Ao mesmo tempo em que Lima registra uma das maiores taxas de densidade demográfica da América Latina (só não maior do que a de São Paulo) e de motorização, a cidade não dispõe de uma malha considerável de metrô e trem, e o resultado é um trânsito truculento e uma baixa na qualidade de vida. Você vai ver muitos carros amassados, coloridos porém amassados, em decorrência desse trânsito incontrolável. Inclusive, o trânsito de Lima eleva a classificação do ar da cidade para o mais poluído da América Latina que, por sua vez, é associado também a outro fato: abarcar 70% das indústrias do Peru.

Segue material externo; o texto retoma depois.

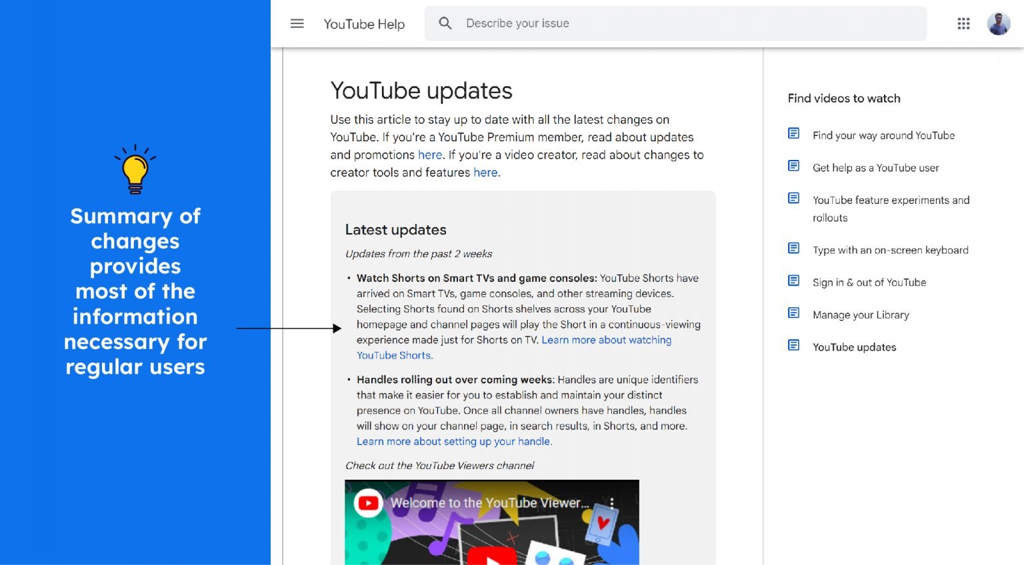Viewport: 1024px width, 565px height.
Task: Click the search magnifier icon
Action: [x=445, y=23]
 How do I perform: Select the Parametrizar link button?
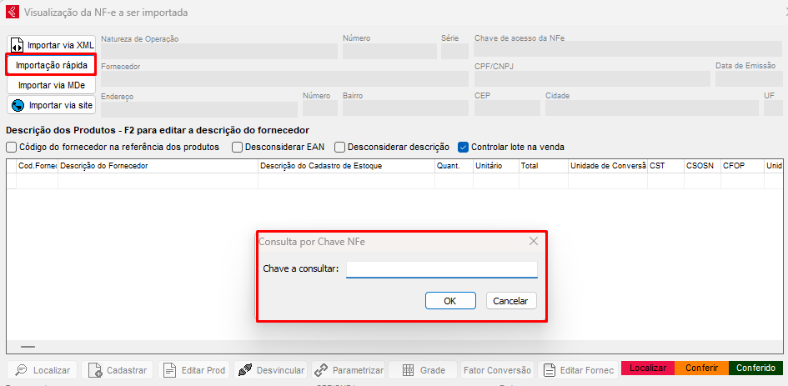point(349,370)
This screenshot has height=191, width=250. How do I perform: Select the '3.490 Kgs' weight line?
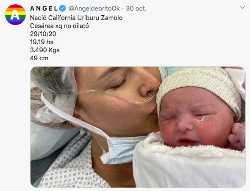tap(44, 50)
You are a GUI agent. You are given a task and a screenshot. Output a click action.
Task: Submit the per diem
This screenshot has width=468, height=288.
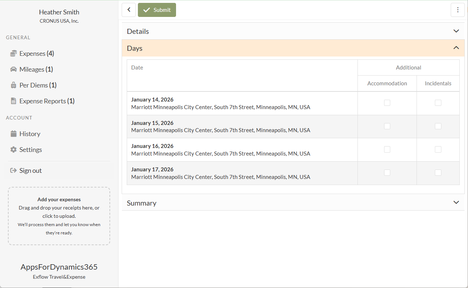tap(157, 10)
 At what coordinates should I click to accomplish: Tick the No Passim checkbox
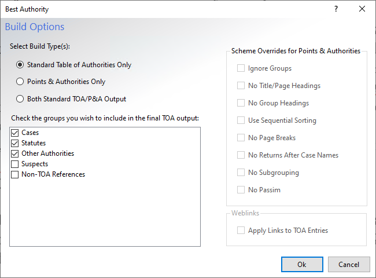[x=241, y=190]
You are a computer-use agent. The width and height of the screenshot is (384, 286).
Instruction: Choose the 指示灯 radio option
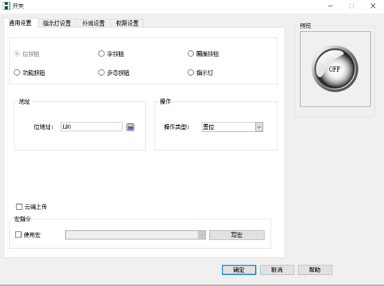[x=191, y=72]
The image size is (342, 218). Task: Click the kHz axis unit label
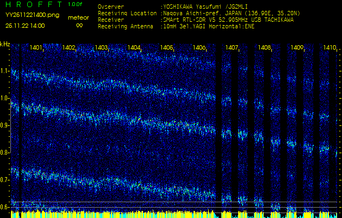pyautogui.click(x=5, y=44)
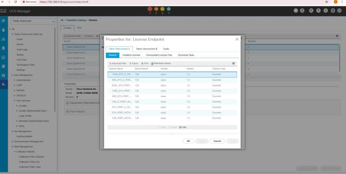Open the Faults, Events dropdown filter
Image resolution: width=346 pixels, height=174 pixels.
[33, 21]
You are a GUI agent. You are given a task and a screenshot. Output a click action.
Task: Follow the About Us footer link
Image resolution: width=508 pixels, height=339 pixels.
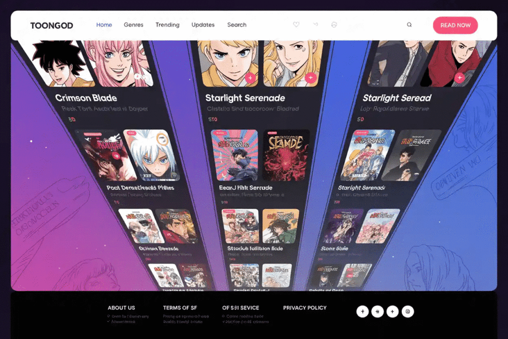(121, 308)
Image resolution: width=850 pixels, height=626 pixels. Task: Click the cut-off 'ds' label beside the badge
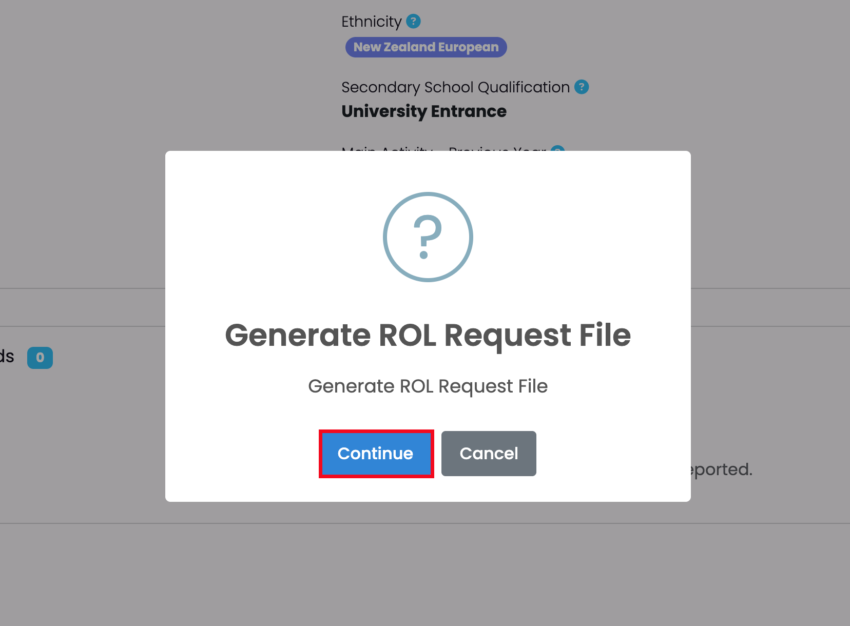click(x=7, y=357)
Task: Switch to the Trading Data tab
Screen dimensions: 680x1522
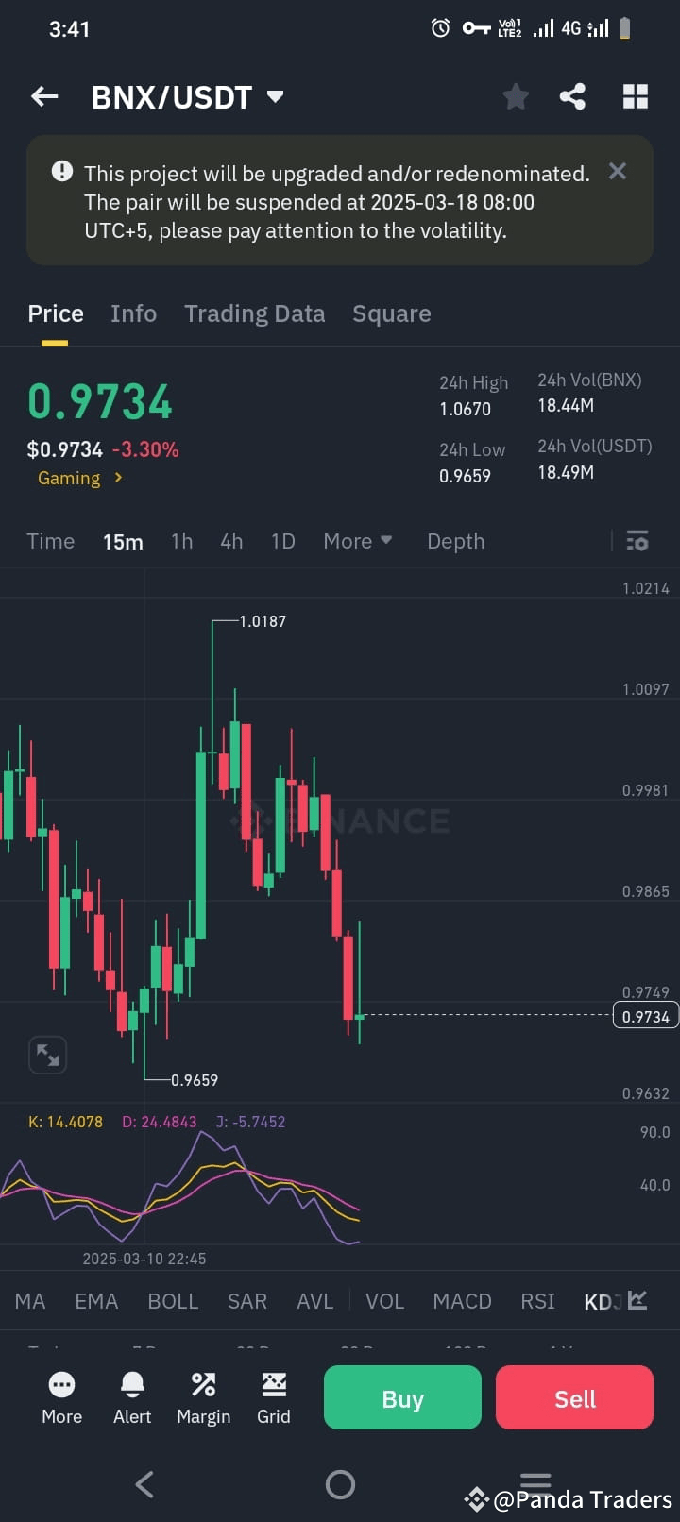Action: [x=254, y=313]
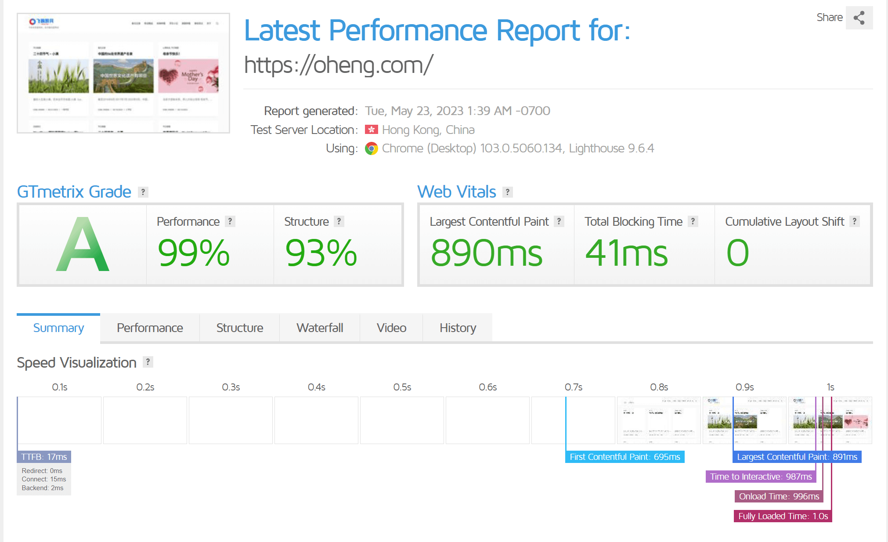Click the website screenshot thumbnail
888x542 pixels.
(123, 73)
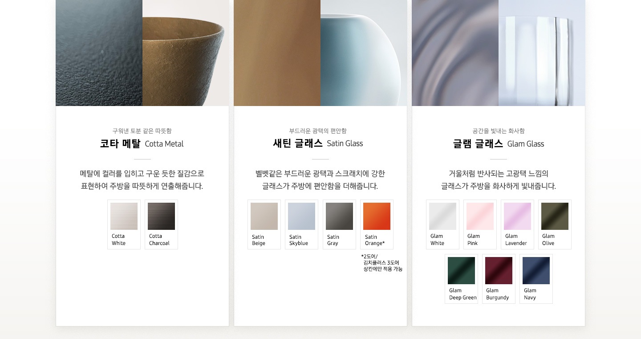Select the Glam Pink color swatch

pos(480,225)
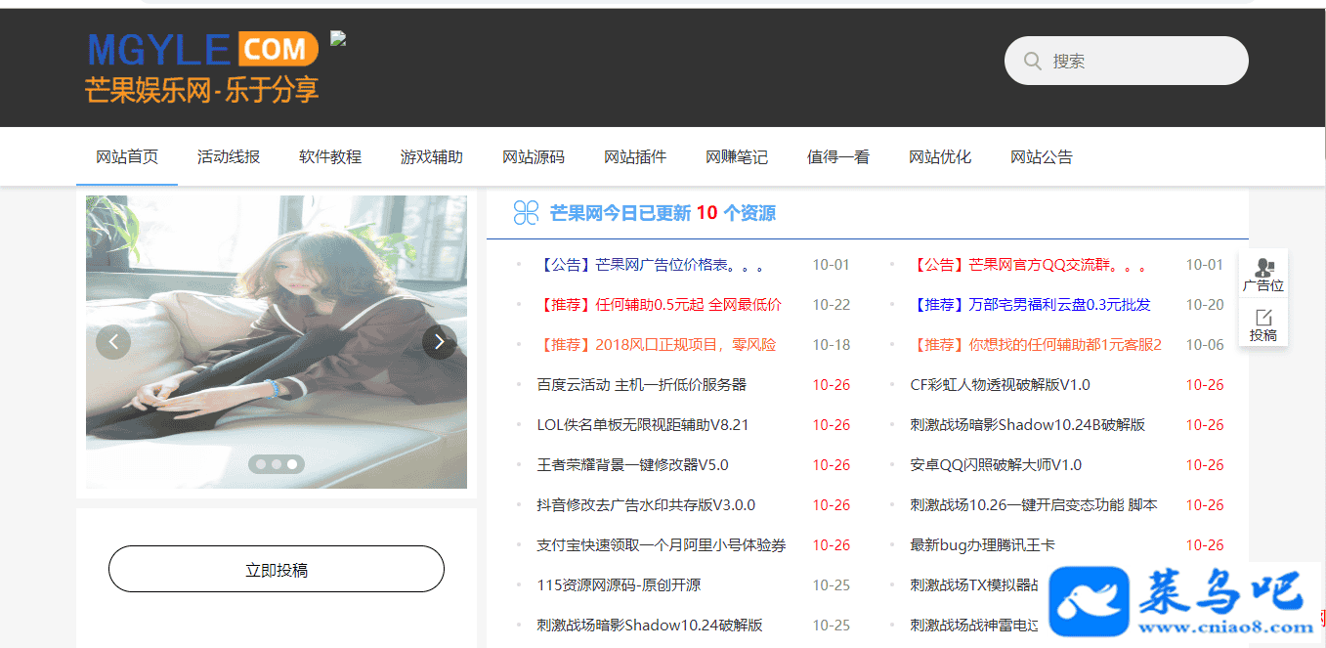Click the MGYLE.COM site logo
This screenshot has width=1326, height=648.
(x=202, y=66)
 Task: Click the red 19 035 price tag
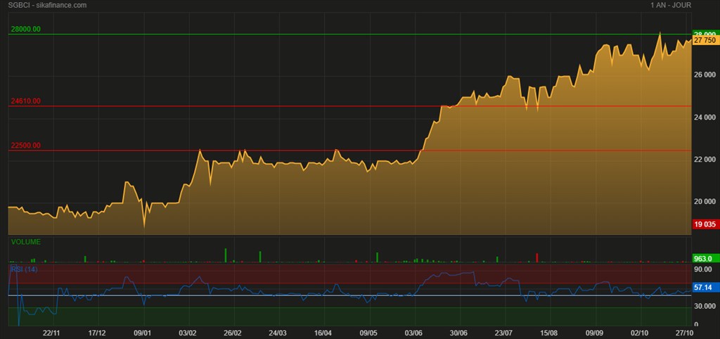coord(705,224)
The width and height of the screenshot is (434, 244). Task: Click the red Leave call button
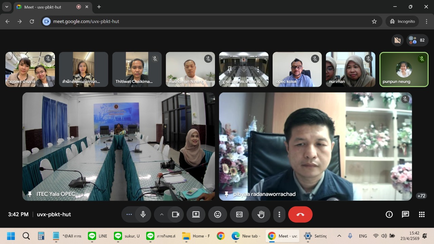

Essa cidade, um dia parte do Império Inca (o maior da América pré-colombiana, cuja capital era Cusco), atualmente enfrenta vários desafios urbanos, inclusive parecidos com qualquer outra cidade latino-americana e, claro, muitos deles advindos da desigualdade social. Criação de pueblos jovenes (favelas) que, inclusive, crescem cada vez mais, baixo saneamento básico, problemas com tráfico de drogas, especialmente a cocaína e, por consequência, o crime organizado, entre outras questões.  Aliás, Lima pode ser bem parecida com São Paulo ou até mesmo o Rio de Janeiro, por conta do mar, a nível de caminhar por aí e não sentir que se está tão longe de casa, diferente de Macchu Picchu, Cuzco etc. 

Alguns desses problemas, contudo, são provocados pela própria geografia da cidade: os abalos sísmicos, ou terremotos quando atingem uma magnitude de 6 ou 7. São um fenômeno de vibração brusca e passageira que, no caso de Lima, acontecem praticamente todos os dias. 

Capazes de provocar estragos bem grandes, os terremotos marcaram a história da cidade que já teve construções antigas destruídas. E alguns desses tremores, inclusive, foram sucedidos por tsunamis e já causaram, de uma só vez, a morte de 700 pessoas. Ao mesmo tempo em que técnicas de arquitetura inca permitiram que muitas de suas construções permanecessem intactas, hoje dividindo espaço com as construções da recém-nomeada Lima, a ‘nova’ capital do Peru.